In this exercise, reproduce all the entries that follow exactly.

________

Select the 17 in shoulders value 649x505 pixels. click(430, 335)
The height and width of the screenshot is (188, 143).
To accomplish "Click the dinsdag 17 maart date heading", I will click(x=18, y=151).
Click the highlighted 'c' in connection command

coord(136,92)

________

◆ **Your response**
Select the 17 in shoulders value 649x505 pixels. click(430, 335)
The height and width of the screenshot is (188, 143).
To accomplish "Click the dinsdag 17 maart date heading", I will click(x=18, y=151).
Click the highlighted 'c' in connection command

coord(136,92)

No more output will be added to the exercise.